Thursday, November 8, 2007

Fright Night

My family deserved a quality Halloween experience. All previous Halloweens have gone poorly, and by "poorly" I mean they made us wish we had never had a child. For Paolo's first Halloween, we took baby Wizard to my boss's Halloween party, where Sam spilled a beer all over her granite countertop, making a huge mess for her Honduran maid to clean up. Halloween II entailed carrying little Frog Prince around crowded, miserable Malloween to procure smashed Tootsie Rolls and luggage coupons. Halloween III was epically terrible. Paolo's gorgeous dragon costume had puffy feet that rested on top of his actual feet. Paolo could not be persuaded that his actual feet still existed because, looking down, he could not see them. Screams of MY FEEEET echo to this day in the dark recesses of my memory. We had to carry Paolo around this Halloween, too. He refused to walk because he had no feet. And also, he threw up the teeny bites of candy I allowed him. Last year Paolo invented the character of Super Tiger Boy. You can read about that debacle here.

Which brings us to Halloween V. Sam and I went trick-or-treating with mini-Superman, and my mom stayed home with the pea pod. The experience couldn't have been more perfect, strolling through a historic neighborhood of big Victorian houses, teeming with giggling, costumed kids racing from door to door. I was thoroughly enjoying this idyllic slice of small-town America until we spotted two tween-age girls dressed up as Mammies. That's right: faces painted brown, slave clothes padded to form giant bosoms and bottoms, kerchiefs knotted around their heads a la Aunt Jemima. Holy lynch mob, Batman, I'd almost forgotten I live in the South. How, HOW did they think that was a good idea? Where were their parents? Probably out burning crosses. Sam tried to help me stop hyperventilating by assuring me that, at some point during the night, those idiot girls would run across a black family, preferably some hard-luck New Orleans transplants, and get their heads kicked in.
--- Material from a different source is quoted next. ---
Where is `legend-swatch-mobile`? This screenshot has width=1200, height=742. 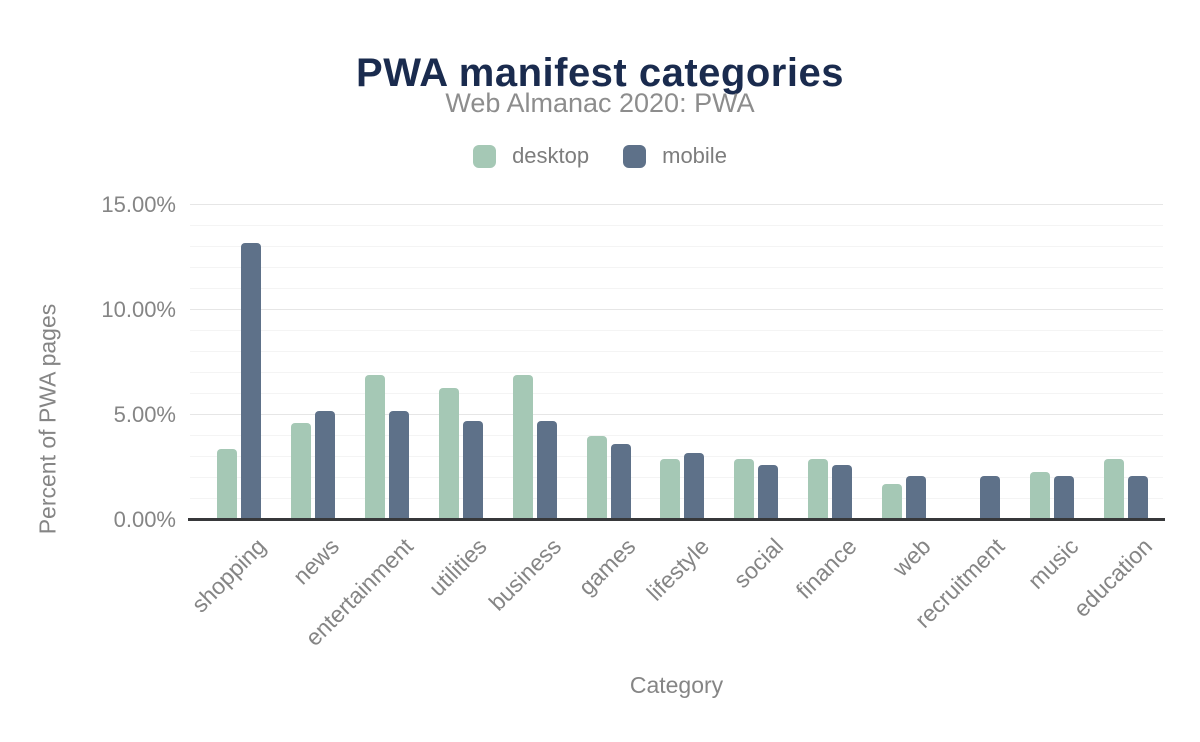 legend-swatch-mobile is located at coordinates (635, 156).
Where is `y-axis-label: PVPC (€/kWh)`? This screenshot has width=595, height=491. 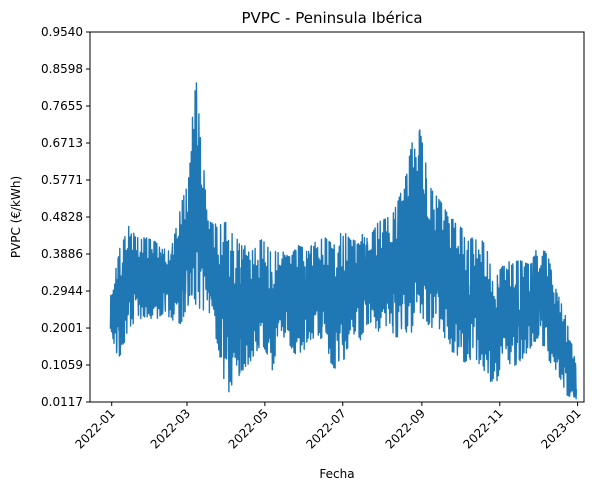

That Sam, he always knows the right thing to say.

3 comments:

deb said...

my jaw just dropped down to the next floor.
you make texas feel like the north, only warm.

Quattro Stelle said...

Not two minutes after we saw those yahoos, we passed a 9-year-old pope. Sam thought that costume was obscene, too, but I kinda liked it.

Nic said...

My parents moved to SC two years ago, so although I'd like to say I'm completely shocked by this little "slice of life," sadly, I am not. God....I have to actually go back there next week. Ugh.

BTW- the Pope costume rocks. I wonder who's idea it was?